**WHAT THIS TASK INVOLVES**
Convert the data below into a JSON list of strings, one string for each line, and omit any blank lines.

--- RECORDS FOR PROCESSING ---

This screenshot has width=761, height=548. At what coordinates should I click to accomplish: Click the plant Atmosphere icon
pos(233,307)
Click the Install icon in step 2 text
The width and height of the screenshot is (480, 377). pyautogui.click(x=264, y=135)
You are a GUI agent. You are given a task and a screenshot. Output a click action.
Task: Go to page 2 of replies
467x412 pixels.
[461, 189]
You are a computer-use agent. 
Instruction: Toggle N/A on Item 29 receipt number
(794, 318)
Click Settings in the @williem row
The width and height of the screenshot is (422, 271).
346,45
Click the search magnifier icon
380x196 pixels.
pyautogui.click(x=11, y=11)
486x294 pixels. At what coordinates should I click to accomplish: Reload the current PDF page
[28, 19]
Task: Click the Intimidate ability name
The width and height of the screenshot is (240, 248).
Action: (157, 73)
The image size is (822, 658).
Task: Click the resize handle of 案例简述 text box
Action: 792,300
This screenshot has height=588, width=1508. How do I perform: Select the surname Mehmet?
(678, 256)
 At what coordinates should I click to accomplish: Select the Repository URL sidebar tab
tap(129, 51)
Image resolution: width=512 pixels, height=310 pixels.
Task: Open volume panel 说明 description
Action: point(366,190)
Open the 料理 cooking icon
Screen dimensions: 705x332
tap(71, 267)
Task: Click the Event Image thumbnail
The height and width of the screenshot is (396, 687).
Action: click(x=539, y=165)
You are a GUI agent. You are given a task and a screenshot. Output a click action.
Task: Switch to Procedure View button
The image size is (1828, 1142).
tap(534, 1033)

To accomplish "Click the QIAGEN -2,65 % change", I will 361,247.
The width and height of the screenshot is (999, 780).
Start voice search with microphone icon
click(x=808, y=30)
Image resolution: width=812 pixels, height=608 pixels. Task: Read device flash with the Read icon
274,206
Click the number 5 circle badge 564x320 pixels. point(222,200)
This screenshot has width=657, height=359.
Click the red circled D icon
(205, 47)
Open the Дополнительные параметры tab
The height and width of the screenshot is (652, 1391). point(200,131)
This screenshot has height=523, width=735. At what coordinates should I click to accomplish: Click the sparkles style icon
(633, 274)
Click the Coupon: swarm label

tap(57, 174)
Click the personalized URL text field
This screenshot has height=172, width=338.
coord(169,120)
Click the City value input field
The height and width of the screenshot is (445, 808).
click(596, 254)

---

**TASK OUTPUT**
[
  "This screenshot has width=761, height=548. At what coordinates should I click to accomplish: Click the plant Atmosphere icon",
  "pos(233,307)",
  "Click the Install icon in step 2 text",
  "The width and height of the screenshot is (480, 377). pyautogui.click(x=264, y=135)",
  "You are a GUI agent. You are given a task and a screenshot. Output a click action.",
  "Task: Go to page 2 of replies",
  "467x412 pixels.",
  "[461, 189]",
  "You are a computer-use agent. ",
  "Instruction: Toggle N/A on Item 29 receipt number",
  "(794, 318)",
  "Click Settings in the @williem row",
  "The width and height of the screenshot is (422, 271).",
  "346,45",
  "Click the search magnifier icon",
  "380x196 pixels.",
  "pyautogui.click(x=11, y=11)",
  "486x294 pixels. At what coordinates should I click to accomplish: Reload the current PDF page",
  "[28, 19]",
  "Task: Click the Intimidate ability name",
  "The width and height of the screenshot is (240, 248).",
  "Action: (157, 73)",
  "The image size is (822, 658).",
  "Task: Click the resize handle of 案例简述 text box",
  "Action: 792,300",
  "This screenshot has height=588, width=1508. How do I perform: Select the surname Mehmet?",
  "(678, 256)",
  " At what coordinates should I click to accomplish: Select the Repository URL sidebar tab",
  "tap(129, 51)",
  "Image resolution: width=512 pixels, height=310 pixels.",
  "Task: Open volume panel 说明 description",
  "Action: point(366,190)",
  "Open the 料理 cooking icon",
  "Screen dimensions: 705x332",
  "tap(71, 267)",
  "Task: Click the Event Image thumbnail",
  "The height and width of the screenshot is (396, 687).",
  "Action: click(x=539, y=165)",
  "You are a GUI agent. You are given a task and a screenshot. Output a click action.",
  "Task: Switch to Procedure View button",
  "The image size is (1828, 1142).",
  "tap(534, 1033)",
  "To accomplish \"Click the QIAGEN -2,65 % change\", I will 361,247.",
  "The width and height of the screenshot is (999, 780).",
  "Start voice search with microphone icon",
  "click(x=808, y=30)",
  "Image resolution: width=812 pixels, height=608 pixels. Task: Read device flash with the Read icon",
  "274,206",
  "Click the number 5 circle badge 564x320 pixels. point(222,200)",
  "This screenshot has width=657, height=359.",
  "Click the red circled D icon",
  "(205, 47)",
  "Open the Дополнительные параметры tab",
  "The height and width of the screenshot is (652, 1391). point(200,131)",
  "This screenshot has height=523, width=735. At what coordinates should I click to accomplish: Click the sparkles style icon",
  "(633, 274)",
  "Click the Coupon: swarm label",
  "tap(57, 174)",
  "Click the personalized URL text field",
  "This screenshot has height=172, width=338.",
  "coord(169,120)",
  "Click the City value input field",
  "The height and width of the screenshot is (445, 808).",
  "click(596, 254)"
]